The Jewish brain is a physiological product not to be despised. If a body be again given in which its soul can lodge, it may again enrich the world
“The Jewish brain is a physiological product not to be despised,” he concluded. “If a body be again given in which its soul can lodge, it may again enrich the world.”
Prime minister Herbert Henry Asquith was puzzled by Samuel’s “almost lyrical outburst,” his “dithyrambic memorandum, urging that… we should take Palestine, into which the scattered Jews would in time swarm back from all quarters of the globe.”
Asquith, however, resigned the following year — a victim of frustration with the war’s stalling progress — and was replaced by the younger, more mercurial Lloyd George, who was far more captivated by the Zionist vision. It was he, even more than his foreign secretary Arthur Balfour, who would ultimately be responsible for his government’s Balfour Declaration in November 1917 (the Peel Commission would later hear secret testimony from Lloyd George, too, on the genesis of that fateful document).
A month after that declaration, British forces under General Edmund Allenby entered Jerusalem in triumph. Four centuries of Ottoman rule were over, and Palestine’s British era had dawned.
‘One of my best friends’
In 1917, the Ottoman-appointed mufti of Jerusalem was Kamel al-Husseini, the son and grandson of previous muftis of the Holy City. Kamel immediately made himself invaluable to the Crown, helping calm the nerves of local Muslims wary of coming under a Christian power that, worse still, had just pledged to facilitate a “Jewish national home” in their land.
Kamel’s relations with the Jews would be equally correct; World Zionist Organization chief Chaim Weizmann once called him “one of my best friends.” So satisfied were the British with his leadership that over the following years they made him a Companion of the Order of St. Michael and St. George and inflated his title to the hitherto unknown “grand mufti” of Jerusalem.
But the illusion of calm was broken in April 1920 at the annual pilgrimage festival of Nebi Musa. The crowd that year was far larger than in previous years — some 70,000 Muslims poured into Jerusalem, some of them armed, chanting nationalist and militant slogans. Prominent Arabs addressed them from the balcony of the Arab Club. The mayor — an older, more hardline relative of the mufti named Musa Kazem al-Husseini — urged the crowd to “spill their blood” for Palestine. Over the next three days, mobs attacked Jews in the Old City, looting shops and homes. Five Jews were killed and over 200 injured, including 18 critically. Two sisters, aged 25 and 15, were raped.

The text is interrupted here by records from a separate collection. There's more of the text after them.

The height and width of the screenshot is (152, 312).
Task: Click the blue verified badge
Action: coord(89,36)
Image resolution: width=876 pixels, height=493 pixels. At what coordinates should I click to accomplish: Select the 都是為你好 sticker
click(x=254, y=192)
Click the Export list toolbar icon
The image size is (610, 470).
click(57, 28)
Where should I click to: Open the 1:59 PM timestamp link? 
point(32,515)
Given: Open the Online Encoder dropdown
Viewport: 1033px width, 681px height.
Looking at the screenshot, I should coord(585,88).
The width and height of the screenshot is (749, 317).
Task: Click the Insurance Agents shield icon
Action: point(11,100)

The mayor would be one of nearly 200 people put on trial in the attacks’ aftermath. He was removed from office in favor of Ragheb Nashashibi, patriarch of the Husseinis’ perennial rival clan — and one typically deemed more moderate in its dealings with the British and the Jews.
And yet according to the British military governor of Jerusalem, the “immediate fomenter of the Arab excesses had been one Haj Amin al-Husseini, the younger brother of Kamel Effendi, the mufti. Like most agitators, having incited the man in the street to violence and probable punishment, he fled.” Amin al-Husseini (who was in fact the mufti’s half-brother) fled to Damascus, then later Trans-Jordan, and was sentenced to 10 years in absentia for incitement to riot.

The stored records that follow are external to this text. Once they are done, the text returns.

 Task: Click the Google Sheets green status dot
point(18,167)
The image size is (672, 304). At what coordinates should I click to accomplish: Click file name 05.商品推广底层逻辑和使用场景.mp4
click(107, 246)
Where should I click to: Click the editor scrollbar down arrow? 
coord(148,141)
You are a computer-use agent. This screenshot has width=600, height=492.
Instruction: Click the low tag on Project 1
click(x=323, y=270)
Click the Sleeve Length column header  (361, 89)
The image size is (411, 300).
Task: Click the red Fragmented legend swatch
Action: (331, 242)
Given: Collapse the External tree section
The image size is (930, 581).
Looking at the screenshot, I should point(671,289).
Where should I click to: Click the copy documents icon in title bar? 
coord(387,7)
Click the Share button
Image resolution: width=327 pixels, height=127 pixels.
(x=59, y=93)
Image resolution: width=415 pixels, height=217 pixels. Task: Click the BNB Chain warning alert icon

Britain hoped that replacing the military regime in Palestine with a civilian one might help calm tempers. Lloyd George tapped Samuel — author of the 1915 memo, and recently voted out of parliament — as high commissioner. He was to be the first Jew to govern the Land of Israel in 2,000 years.

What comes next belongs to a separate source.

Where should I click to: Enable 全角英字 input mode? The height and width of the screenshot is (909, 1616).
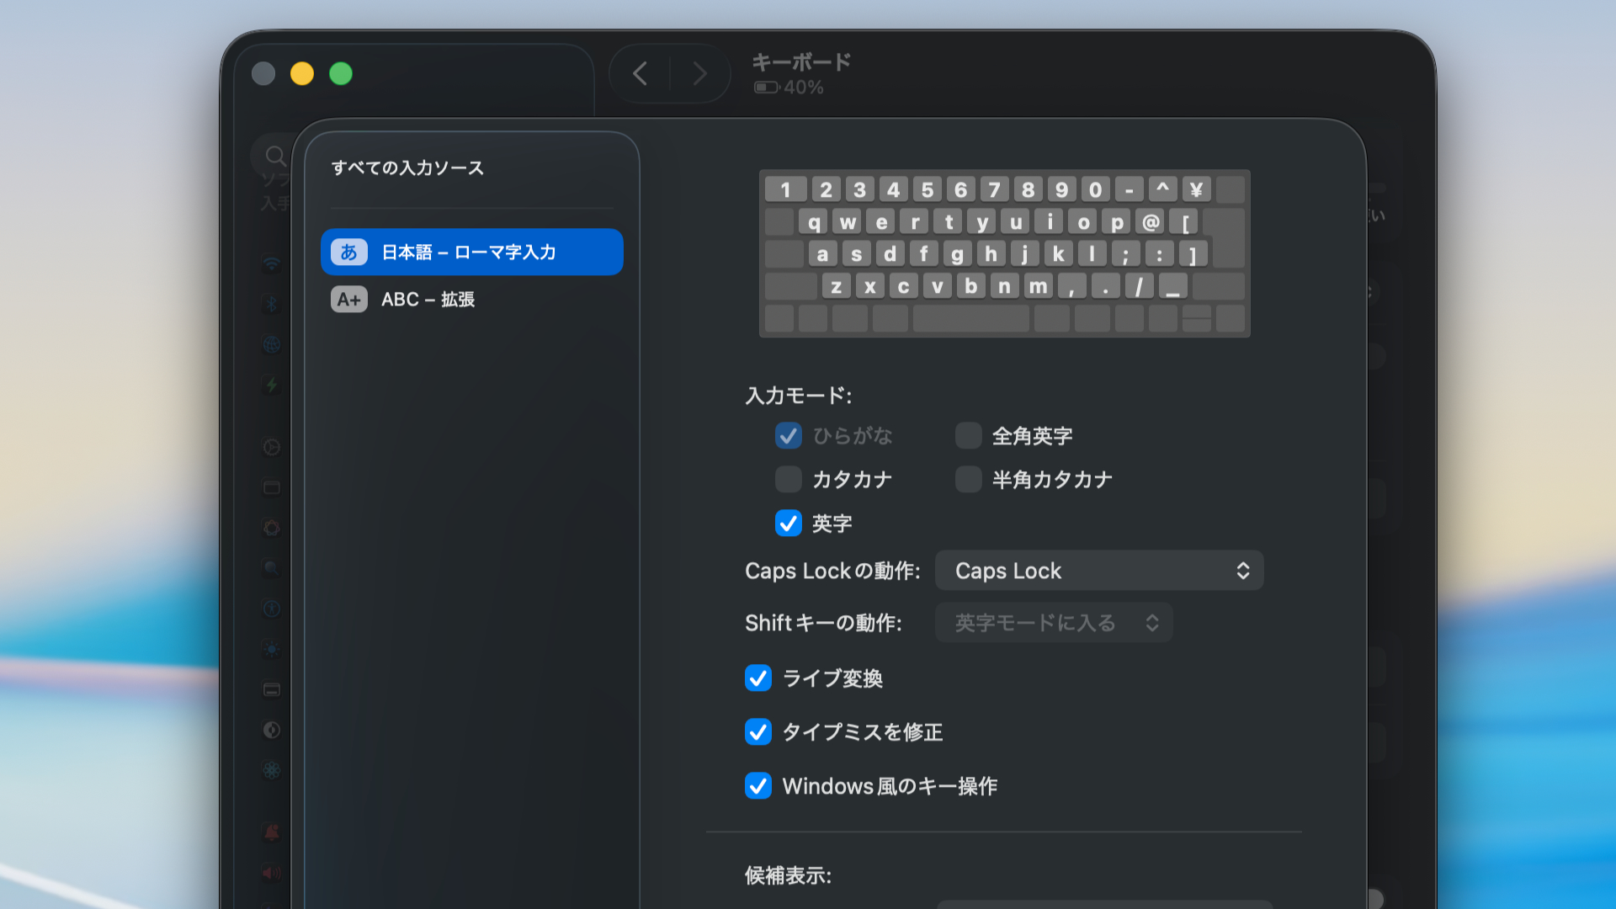coord(969,436)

He arrived at Jaffa port in July 1920. Resplendent in a steel-spiked white pith helmet, gold-embroidered white uniform, purple sash and a slim sword, he wore a medal on his chest pinned by George V. It was just months after the Nebi Musa riots, and one of his very first acts was to order a complete amnesty to those sentenced to prison for their role in them. Those included Amin al-Husseini.
‘Let us start fresh’
Samuel met the royal commission in London, after its return from Palestine, on March 5, 1937. Lord Peel wasted no time in asking about Samuel’s 1921 appointment of al-Husseini as grand mufti.
“He had been a sort of Nationalist rebel at the beginning,” Samuel began, adding that when he had arrived in the country al-Husseini was in hiding in Trans-Jordan. “I gave him a complete amnesty to wipe out all the previous quarrels and he came back.”
Samuel noted that several other people had received prison sentences, including Jews. Vladimir Jabotinsky — the Zionist activist who had co-founded Britain’s Jewish Legion in the Great War — had been slapped with 15 years after police found pistols and ammunition in his Jerusalem home.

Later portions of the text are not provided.